When the Immune System Gets It Wrong
The immune system is powerful — but it can also cause harm when it attacks the wrong target. Allergies: An allergy is the immune system overreacting to a harmless substance (an allergen) — pollen, peanuts, pet dander, insect venom. The first exposure sensitises the immune system; subsequent exposures trigger B cells to release large amounts of IgE antibodies, which bind to mast cells in the skin, airways, and gut. When the allergen binds to these IgE-coated mast cells, they release huge amounts of histamine — causing sneezing, itching, swelling, and in severe cases, anaphylaxis. Antihistamines work by blocking histamine receptors. Anaphylaxis is a severe, life-threatening allergic reaction where histamine release causes massive vasodilation, airway swelling, and a drop in blood pressure.
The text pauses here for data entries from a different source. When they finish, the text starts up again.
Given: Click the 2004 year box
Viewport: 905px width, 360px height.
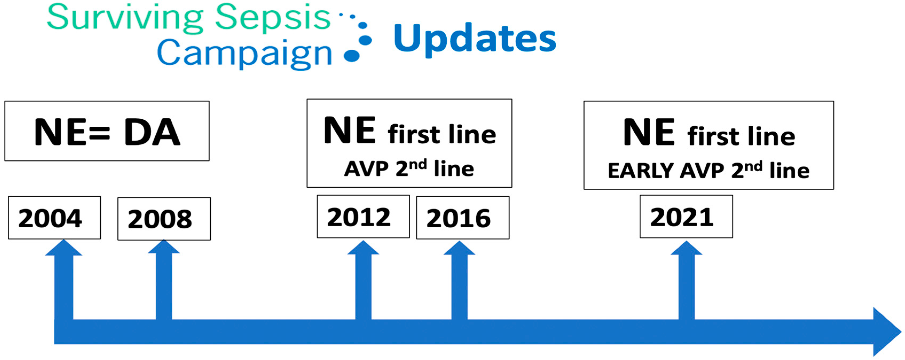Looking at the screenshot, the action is tap(54, 218).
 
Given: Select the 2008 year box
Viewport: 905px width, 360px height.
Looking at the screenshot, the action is tap(164, 219).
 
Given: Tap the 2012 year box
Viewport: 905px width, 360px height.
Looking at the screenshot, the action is tap(363, 217).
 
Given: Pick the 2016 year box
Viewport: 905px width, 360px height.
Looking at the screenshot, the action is tap(463, 218).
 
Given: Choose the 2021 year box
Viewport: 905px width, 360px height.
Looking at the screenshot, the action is tap(686, 217).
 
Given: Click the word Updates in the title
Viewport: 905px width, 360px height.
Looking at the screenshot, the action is tap(475, 39).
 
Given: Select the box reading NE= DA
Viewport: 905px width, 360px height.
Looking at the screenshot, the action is tap(107, 131).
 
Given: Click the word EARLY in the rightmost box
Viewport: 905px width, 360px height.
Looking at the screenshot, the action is tap(640, 171).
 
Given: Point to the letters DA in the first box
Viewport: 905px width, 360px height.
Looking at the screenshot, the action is tap(152, 132).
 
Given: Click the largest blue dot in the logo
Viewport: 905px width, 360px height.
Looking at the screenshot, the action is tap(352, 56).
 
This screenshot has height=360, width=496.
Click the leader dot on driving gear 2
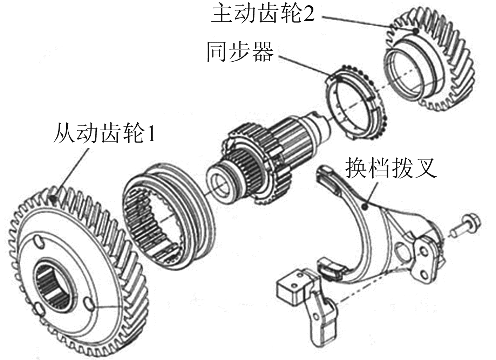(x=416, y=31)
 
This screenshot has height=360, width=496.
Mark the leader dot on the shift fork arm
(x=366, y=207)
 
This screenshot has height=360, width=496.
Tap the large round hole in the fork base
(x=402, y=252)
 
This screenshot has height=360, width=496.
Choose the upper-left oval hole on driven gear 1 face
(x=39, y=243)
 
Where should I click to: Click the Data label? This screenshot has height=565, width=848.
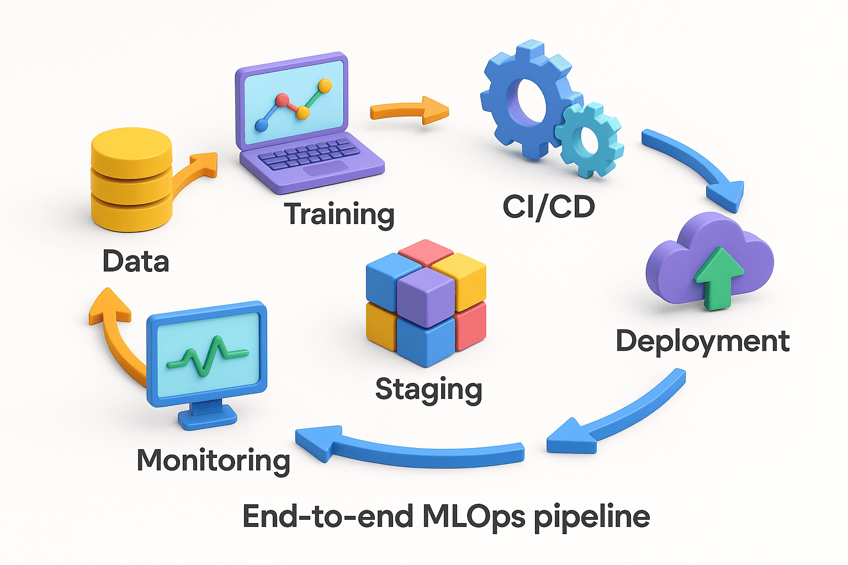tap(136, 261)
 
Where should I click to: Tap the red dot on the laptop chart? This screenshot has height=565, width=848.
tap(282, 100)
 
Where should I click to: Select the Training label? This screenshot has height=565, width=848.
tap(339, 214)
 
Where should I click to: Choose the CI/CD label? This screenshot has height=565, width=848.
tap(549, 206)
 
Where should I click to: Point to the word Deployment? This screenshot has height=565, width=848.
tap(702, 341)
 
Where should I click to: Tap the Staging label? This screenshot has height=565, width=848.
tap(428, 390)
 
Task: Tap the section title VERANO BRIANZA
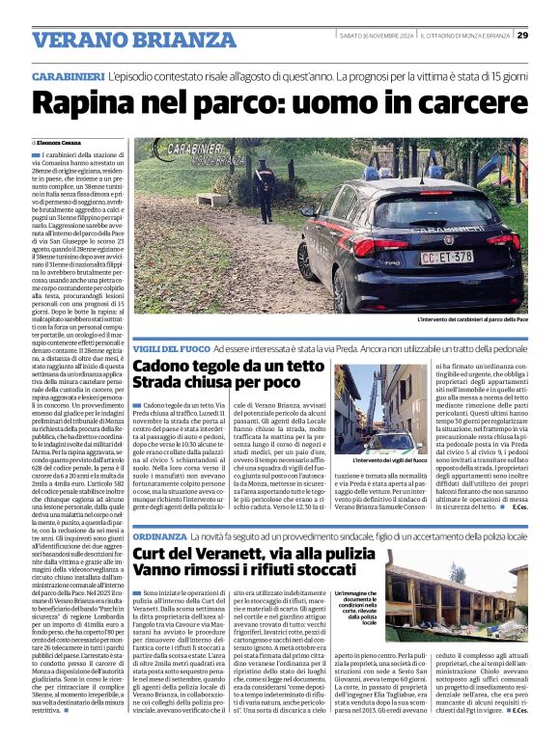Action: [x=121, y=39]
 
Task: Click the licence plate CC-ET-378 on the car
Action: [x=448, y=258]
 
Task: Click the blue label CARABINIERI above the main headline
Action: [x=68, y=75]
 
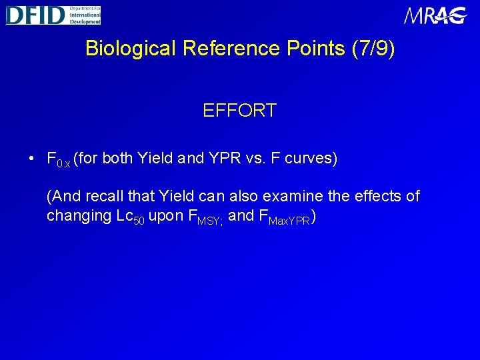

Treatment is adrenaline (epinephrine) — which rapidly constricts blood vessels, opens airways, and reverses the dangerous effects. This is why people with severe allergies carry an EpiPen. Autoimmune disease: Sometimes the immune system attacks the body's own tissues, confusing "self" proteins with foreign antigens. Examples include: - Type 1 diabetes — immune system destroys the insulin-producing beta cells in the pancreas - Rheumatoid arthritis — attacks the lining of joints - Multiple sclerosis — attacks myelin sheaths around nerve fibres - Lupus — attacks multiple organs including skin, joints, and kidneys Treatment often involves suppressing the immune system (immunosuppressants) — which helps the autoimmune disease but increases infection risk. Immunodeficiency — when the immune system is too weak. Can be inherited (primary, e.g. SCID — severe combined immunodeficiency) or acquired (HIV/AIDS, chemotherapy, organ transplant immunosuppression). These patients are vulnerable to opportunistic infections — infections that a healthy immune system would easily defeat.